Para los que no estamos muy familiarizados con el hebreo y el yidis, un idioma puede asociarse fácilmente con el otro cuando se habla de cualquiera de los dos. Sin embargo, los idiomas son muy diferentes, y es algo más que un error común no confundirlas o creer que si una persona habla uno de los idiomas entonces debe también hablar el otro. El hebreo es una lengua semítica (piensen en amárico), mientras que el yidis hace uso de palabras del idioma alemán (entre otros) con una pronunciación muy peculiar (que se remonta a los judíos asquenazíes). El hebreo es hablado por unos 10 millones de personas en todo el mundo y es el idioma oficial de Israel, mientras que el yidis solo es hablado por 3 millones de personas. A pesar del número mucho menor de hablantes, el yidis se habla en muchos más países que el hebreo (EE. UU., Francia, Reino Unido, Rusia, Alemania, Polonia, Bélgica, etc.).
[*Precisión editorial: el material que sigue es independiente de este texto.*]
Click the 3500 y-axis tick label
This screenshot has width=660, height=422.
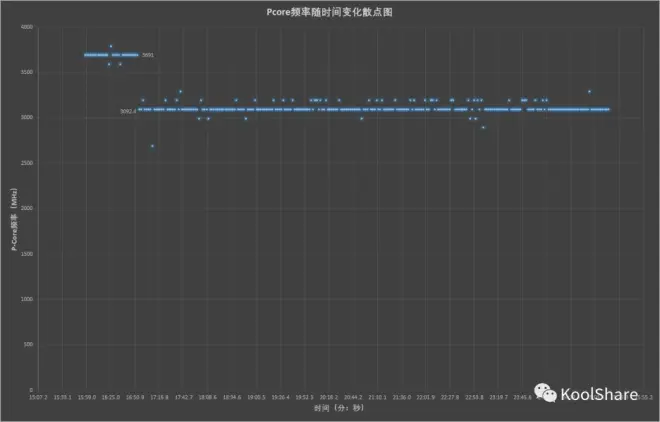27,72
Básicamente, el yidis mezcla hebreo bíblico con alemán, arameo y otros idiomas para crear uno que sea apropiado para el uso diario. El pueblo judío asquenazí desarrolló el yidis con el fin de sólo utilizar el hebreo para textos religiosos, oraciones y ceremonias. El hebreo moderno también se desarrolló como resultado del hebreo bíblico. A pesar de tener un origen similar, el yidis es un poco más complicado gramaticalmente que el hebreo debido al hecho de que es un lenguaje de fusión. Por lo tanto, en el yidis están presentes las reglas gramaticales de varios idiomas lo que hace las cosas un poco más difíciles.
También es interesante notar que el yidis está presente en la conversación diaria en maneras en las que no nos damos cuenta. Por ejemplo, ¿sabía usted que la palabra “klutz” (torpe) es un término yidis? Literalmente significa “un bloque de madera” en yidis, lo que hace una categorización adecuada para esa persona rara o torpe a la que está describiendo.